## Aim A
In the passage about Wodehouse's golf stories, what could seem "forward" for a man to do without a proposal of marriage?
## Aim B
In the passage about Wodehouse's golf stories, take the part that opens with the words "Unlike Wodehouse’s golfers, I" and closes with "point of tears.", and write it out with "niblick" swapped for "putter".

## Reading passage
========================
The anthology describes the world of the suburban golf club in what now seems a mythical age, where status and an elaborate etiquette governed social interactions, particularly between men and women. Without a proposal of marriage, it could be seen as ‘forward’ for a man to address a lady by her first name rather than as ‘Miss’. Men had strong, silent passions, but mere sex simply did not exist.

Unlike Wodehouse’s golfers, I have never held a niblick or a driving-iron, met a butler or worn plus-fours, but the gap between my world and his doesn’t matter. It hasn’t stopped me laughing, sometimes to the point of tears.

Within Wodehouse’s humour are some useful lessons for life. A thread running through the book is how happiness can often come from dedicating yourself to something others might consider pointless. Just as the Japanese can find rich meaning and self-knowledge by long years spent perfecting esoteric arts like Kendo or serving tea, Wodehouse’s golfers achieve the same results with the art of hitting small balls.

Wodehouse examines many human frailties in these stories: pomposity, impatience, vanity. He is especially devastating when attacking the pretensions of the cultural and artistic intelligentsia. In The Clicking of Cuthbert, set against the backdrop of a literary society, those who see themselves as inhabiting a loftier plane than the rest of us are gently pulled to pieces. If only Wodehouse were still with us to continue that work.
========================
## Entries on where items appear
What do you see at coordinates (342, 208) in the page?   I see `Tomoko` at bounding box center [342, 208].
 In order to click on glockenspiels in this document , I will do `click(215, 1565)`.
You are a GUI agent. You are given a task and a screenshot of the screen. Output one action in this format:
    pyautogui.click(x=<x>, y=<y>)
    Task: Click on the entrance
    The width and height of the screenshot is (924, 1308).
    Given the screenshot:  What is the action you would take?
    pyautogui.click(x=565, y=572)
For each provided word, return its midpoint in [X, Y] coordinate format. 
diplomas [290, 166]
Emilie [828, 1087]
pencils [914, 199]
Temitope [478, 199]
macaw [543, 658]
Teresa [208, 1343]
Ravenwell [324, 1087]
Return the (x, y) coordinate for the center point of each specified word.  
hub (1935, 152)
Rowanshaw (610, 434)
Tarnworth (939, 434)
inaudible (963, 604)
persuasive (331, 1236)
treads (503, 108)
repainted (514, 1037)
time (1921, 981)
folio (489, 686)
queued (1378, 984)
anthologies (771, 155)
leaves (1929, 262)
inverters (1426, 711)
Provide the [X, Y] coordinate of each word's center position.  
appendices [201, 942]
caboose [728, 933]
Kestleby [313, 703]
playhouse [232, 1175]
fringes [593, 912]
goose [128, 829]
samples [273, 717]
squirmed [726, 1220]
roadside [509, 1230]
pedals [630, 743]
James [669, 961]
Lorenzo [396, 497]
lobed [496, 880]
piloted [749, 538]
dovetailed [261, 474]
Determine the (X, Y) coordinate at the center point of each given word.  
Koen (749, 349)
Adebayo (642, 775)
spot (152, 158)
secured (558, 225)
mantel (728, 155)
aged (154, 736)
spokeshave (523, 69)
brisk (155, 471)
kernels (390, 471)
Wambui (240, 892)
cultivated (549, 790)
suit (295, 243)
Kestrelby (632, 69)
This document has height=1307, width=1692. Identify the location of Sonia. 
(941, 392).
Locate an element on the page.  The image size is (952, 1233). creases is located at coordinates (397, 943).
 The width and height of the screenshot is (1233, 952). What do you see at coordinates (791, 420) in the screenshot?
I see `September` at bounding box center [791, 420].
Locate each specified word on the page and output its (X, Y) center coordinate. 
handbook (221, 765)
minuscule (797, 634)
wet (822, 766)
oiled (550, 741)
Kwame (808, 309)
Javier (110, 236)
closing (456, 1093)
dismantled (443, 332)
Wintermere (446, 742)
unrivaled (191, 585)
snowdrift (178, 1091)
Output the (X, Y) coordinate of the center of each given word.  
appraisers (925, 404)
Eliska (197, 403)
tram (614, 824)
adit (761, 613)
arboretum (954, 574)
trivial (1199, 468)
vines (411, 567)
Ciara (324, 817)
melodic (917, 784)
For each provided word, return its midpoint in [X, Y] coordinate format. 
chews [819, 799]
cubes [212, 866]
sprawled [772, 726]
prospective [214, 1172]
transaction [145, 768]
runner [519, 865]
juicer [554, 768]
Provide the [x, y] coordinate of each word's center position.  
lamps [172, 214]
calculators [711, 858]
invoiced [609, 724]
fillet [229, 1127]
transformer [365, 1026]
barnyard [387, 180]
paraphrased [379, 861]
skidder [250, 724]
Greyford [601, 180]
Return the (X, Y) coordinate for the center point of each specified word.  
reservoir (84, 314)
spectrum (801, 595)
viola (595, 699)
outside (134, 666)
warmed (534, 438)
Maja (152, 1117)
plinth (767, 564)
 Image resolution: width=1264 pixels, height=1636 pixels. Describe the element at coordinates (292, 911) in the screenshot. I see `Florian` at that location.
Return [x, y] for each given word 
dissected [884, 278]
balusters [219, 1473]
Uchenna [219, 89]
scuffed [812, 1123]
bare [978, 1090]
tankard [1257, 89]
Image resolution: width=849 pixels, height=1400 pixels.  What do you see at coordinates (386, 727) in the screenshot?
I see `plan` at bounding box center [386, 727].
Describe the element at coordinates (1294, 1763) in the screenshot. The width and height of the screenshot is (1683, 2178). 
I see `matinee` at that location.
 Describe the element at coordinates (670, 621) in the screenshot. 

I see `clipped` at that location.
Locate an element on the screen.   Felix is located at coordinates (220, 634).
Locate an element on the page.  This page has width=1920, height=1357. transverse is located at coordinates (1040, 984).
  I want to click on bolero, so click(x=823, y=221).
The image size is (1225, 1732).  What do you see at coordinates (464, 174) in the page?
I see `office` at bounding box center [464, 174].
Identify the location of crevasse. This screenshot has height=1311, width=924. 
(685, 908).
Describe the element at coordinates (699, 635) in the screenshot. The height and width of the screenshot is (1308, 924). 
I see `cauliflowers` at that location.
========================
## Exercise output A
Addressing a lady by her first name rather than as "Miss."

## Exercise output B
Unlike Wodehouse’s golfers, I have never held a putter or a driving-iron, met a butler or worn plus-fours, but the gap between my world and his doesn’t matter. It hasn’t stopped me laughing, sometimes to the point of tears.